Growing Up Catholic Exhibition

Google "Growing up Catholic" and you will find everything you need including  advice, a quiz and even a Facebook page The aim of this post is to move one of the links up the listings so that it attracts more visitors and introduces readers to a fascinating bit of Australian History.

170 years ago  four Passionist priests began Australia's first Catholic Mission to Aboriginal People on North Stradbroke Island. In a homily at a Mass to mark the occasion, Archbishop Mark Coleridge reflected on an experiment  that only lasted four years with the clergy abandoning the mission due to physical hardships and lack of a common language. This experiment was also to have a significant impact on  Australia's first Catholic Bishop,  John Bede Polding's support for Indigenous People.

In 1845, Archbishop Polding appeared before a Parliamentary Select Committee on the Aborigines. His words reveal the depth of his compassion for what he believed was a “burning injustice” in regard to Indigenous people:

I am making myself black, putting myself in that position and taking away all that I know except that this is my country, that my father lived by pursuing the emu, and the kangaroo, and I am driven away from my hunting grounds, that my children and tribe are subjected to the grossest barbarities…

Today a vibrant Catholic Community  continues to gather in Dunwich on North Stradbroke Island  in a Church dedicated to the founder of the Passionist Order, St Paul of the Cross. 

Growing up Catholic is a new exhibition curated by Michael Aird which documents the remarkable history of the Catholic Church on North Stradbroke Island.
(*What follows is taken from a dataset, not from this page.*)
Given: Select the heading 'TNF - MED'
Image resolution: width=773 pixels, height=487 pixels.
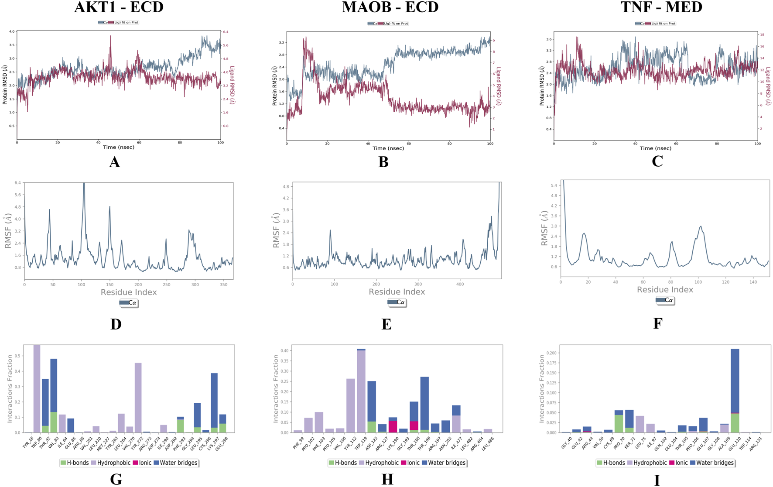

The exhibition in images, text and video is worth a pilgrim trip across the bay to celebrate the stories of the encounter of Catholic Faith with Indigenous Spirituality, ritual and story.

The exhibition was launched by Aunty Rosie Borey & Aunty Ethel McKaskill with Archbishop Mark Coleridge, Archbishop of Brisbane.and  Dr Stefano Girola 
The exhibition continues until 7th July at North Stradbroke Island Historical Museum.
The Museum is open from 10am – 2pm Tuesday to Saturday and 11am – 3pm on Sunday.